Calit2-affiliated researchers also figured prominently on the panel on biophotonics, which included UCSD Professor of Neurosciences and Bioengineering Mark Ellisman, who is director and principal investigator of the National Center for Microscopy and Imaging Research, as well as Yuhwa Lo, a professor of Electrical and Computer Engineering at UCSD and director of Calit2’s Nano3 cleanroom facility. In his presentation, Ellisman highlighted new microscopes and genetic marking methods for the Whole Brain Catalog, which generates 3D images of human brains and allows anyone on the web to explore, analyze and contribute to the understanding of the nervous system.
Lo discussed the benefits of using the human retina as a design model to enhance microchips so they are capable of recognizing the entire color spectrum. An increased sensitivity to color makes the microchip a more powerful tool for conducting biomedical diagnostics on a single cell level, noted Lo.
“Eventually the chip will be the size — and hopefully the cost — of a penny,” he added.
In the summit’s keynote presentation, Eric Topol, MD, from The Scripps Research Institute addressed the super-convergence of innovative technologies such as social networks and handheld sensor devices. He said such technologies have the potential to render medicine as we know it obsolete.

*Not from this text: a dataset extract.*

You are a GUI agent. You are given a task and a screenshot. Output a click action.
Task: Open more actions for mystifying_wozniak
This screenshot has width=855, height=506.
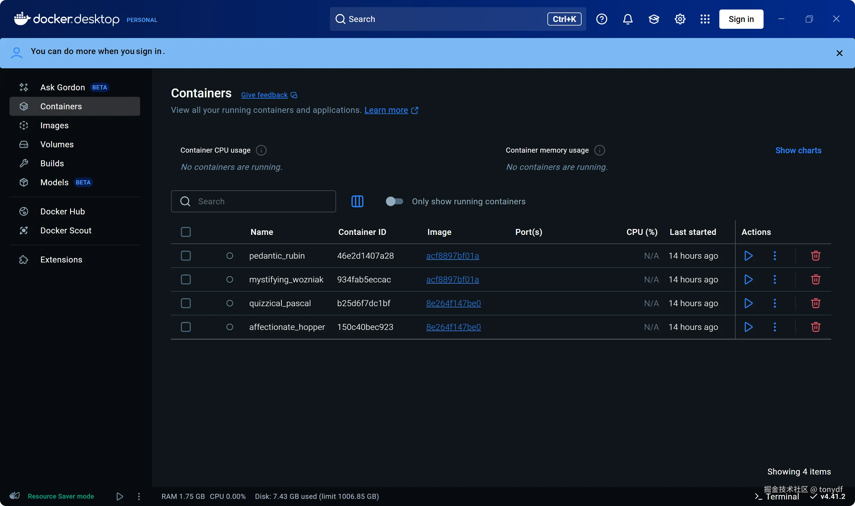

“We now have the emerging tools to have the biggest shake-up in the history of medicine,” Topol remarked, adding that such tools can help humans evolve from the ‘homo distractus’ of the plugged-in modern age to the ‘homo digitus’ of an increasingly convergent digital and biological world. “Instead of having a ‘check engine’ light in a car, we’ll soon be able to do that in a human. We are creating the science of individuality.”